Nouveau concours enseignants : ce qui change dès la licence

À partir de ce mardi 3 mars, les étudiants ayant terminé leur licence peuvent désormais se présenter au concours permettant d’enseigner dans les écoles ou dans le secondaire. Jusqu’à présent, ce concours n’était accessible qu’aux titulaires d’un master. Voici ce qu’il faut comprendre de cette évolution.
Une réforme pour faciliter l’accès au métier d’enseignant
Une volonté d’ouvrir davantage l’accès à la profession. Face à la crise de recrutement que traverse le secteur de l’éducation, la réforme de la formation des enseignants abaisse le niveau requis à Bac +3 au lieu de Bac +5. Concrètement, le concours, qui entre en vigueur ce mardi 3 mars, devient accessible aux étudiants dès l’obtention de leur licence. Jusqu’à présent, il fallait être titulaire d’un master pour pouvoir devenir professeur.
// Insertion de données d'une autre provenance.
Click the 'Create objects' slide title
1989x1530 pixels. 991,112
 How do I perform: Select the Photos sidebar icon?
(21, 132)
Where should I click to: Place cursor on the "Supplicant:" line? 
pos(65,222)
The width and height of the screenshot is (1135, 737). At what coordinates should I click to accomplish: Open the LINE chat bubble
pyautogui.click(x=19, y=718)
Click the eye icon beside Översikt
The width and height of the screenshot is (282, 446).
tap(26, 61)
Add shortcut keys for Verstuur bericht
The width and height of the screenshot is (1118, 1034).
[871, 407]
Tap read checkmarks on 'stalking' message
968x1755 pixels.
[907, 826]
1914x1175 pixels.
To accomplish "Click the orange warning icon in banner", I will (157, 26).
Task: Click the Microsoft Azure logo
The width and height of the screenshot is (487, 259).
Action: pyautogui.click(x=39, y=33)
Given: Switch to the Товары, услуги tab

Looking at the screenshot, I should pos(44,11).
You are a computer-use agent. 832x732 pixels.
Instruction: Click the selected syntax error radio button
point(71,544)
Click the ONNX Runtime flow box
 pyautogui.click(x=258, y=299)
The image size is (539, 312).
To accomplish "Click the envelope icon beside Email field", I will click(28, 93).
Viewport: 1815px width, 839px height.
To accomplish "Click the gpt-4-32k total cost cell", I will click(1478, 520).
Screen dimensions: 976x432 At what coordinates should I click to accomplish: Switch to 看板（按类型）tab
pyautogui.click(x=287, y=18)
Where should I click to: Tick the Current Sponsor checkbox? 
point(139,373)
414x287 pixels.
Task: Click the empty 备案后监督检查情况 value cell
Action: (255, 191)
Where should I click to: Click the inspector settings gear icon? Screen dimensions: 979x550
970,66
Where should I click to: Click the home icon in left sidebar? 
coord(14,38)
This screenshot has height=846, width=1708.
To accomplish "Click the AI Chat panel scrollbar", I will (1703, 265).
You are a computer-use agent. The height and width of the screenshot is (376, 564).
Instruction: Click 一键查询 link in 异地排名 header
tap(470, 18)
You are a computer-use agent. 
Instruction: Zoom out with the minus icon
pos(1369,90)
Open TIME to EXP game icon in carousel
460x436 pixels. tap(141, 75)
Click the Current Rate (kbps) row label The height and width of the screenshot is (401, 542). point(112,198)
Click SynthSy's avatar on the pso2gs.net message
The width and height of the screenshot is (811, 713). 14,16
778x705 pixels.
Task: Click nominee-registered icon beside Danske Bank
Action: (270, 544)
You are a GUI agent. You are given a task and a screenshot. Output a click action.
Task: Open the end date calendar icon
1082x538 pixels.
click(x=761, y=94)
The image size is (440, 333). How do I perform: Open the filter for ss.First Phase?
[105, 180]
Ce nouveau dispositif semble susciter l’intérêt. Selon RMC, le nombre d’inscrits aurait augmenté d’environ 50 % par rapport à 2025. C’est notamment le cas d’Axel, étudiant en première année de master à Rennes, qui a commencé les épreuves afin de devenir professeur d’EPS. « Cela me permet de gagner une année et comme on peut le repasser en M2, on est dans la bonne position », explique le candidat au CAPES. S’il réussit le concours, il intégrera une formation rémunérée à hauteur de 1 400 euros dès l’année suivante, ce qui réjouit aussi Alban : « On est payé plus tôt, car attendre la fin du master pour commencer à travailler, c’est assez long ».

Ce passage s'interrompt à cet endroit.